SET TASK
Reproduce the material from the line containing "You are a GUI" through its end, substituting "info icon" for "help icon" and leaving everything else unchanged. Omit the pictures from your answer.

>> Start ROWS

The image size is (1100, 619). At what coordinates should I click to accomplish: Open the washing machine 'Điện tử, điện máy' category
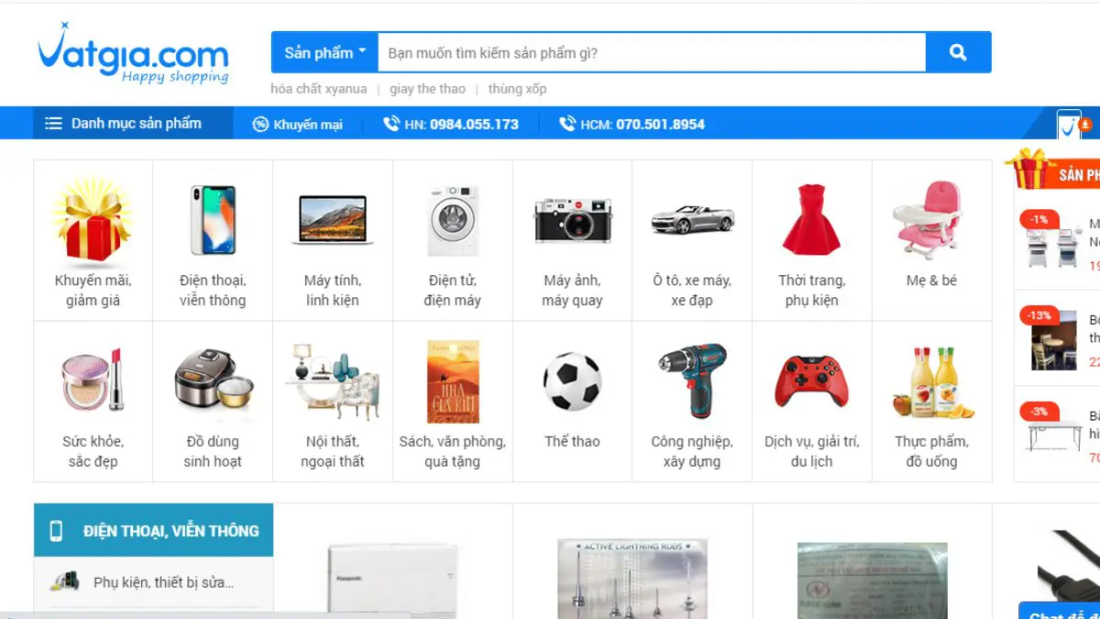(452, 220)
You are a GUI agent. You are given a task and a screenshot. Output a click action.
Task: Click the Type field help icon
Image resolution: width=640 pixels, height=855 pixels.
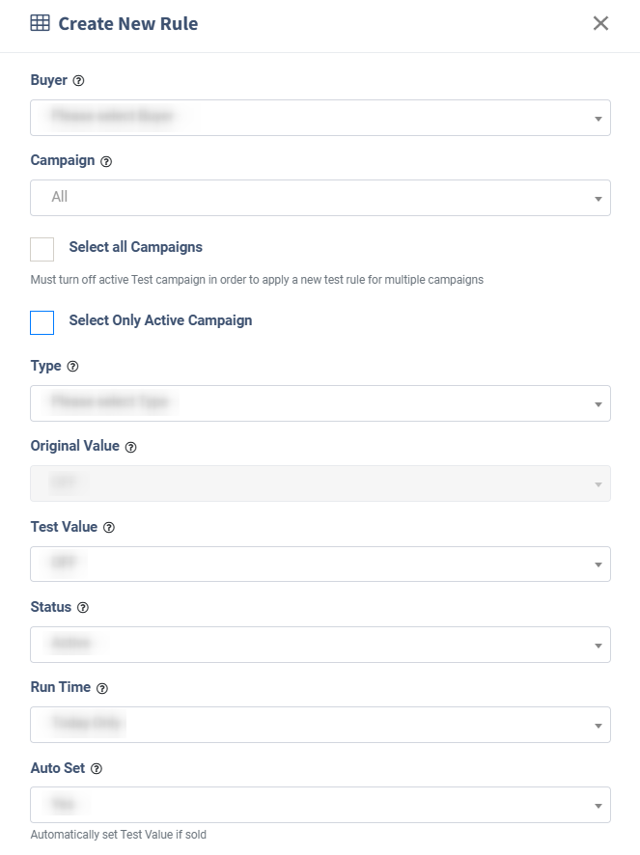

>> End ROWS

WORKED ANSWER
You are a GUI agent. You are given a task and a screenshot. Output a click action.
Task: Click the Type field info icon
Image resolution: width=640 pixels, height=855 pixels.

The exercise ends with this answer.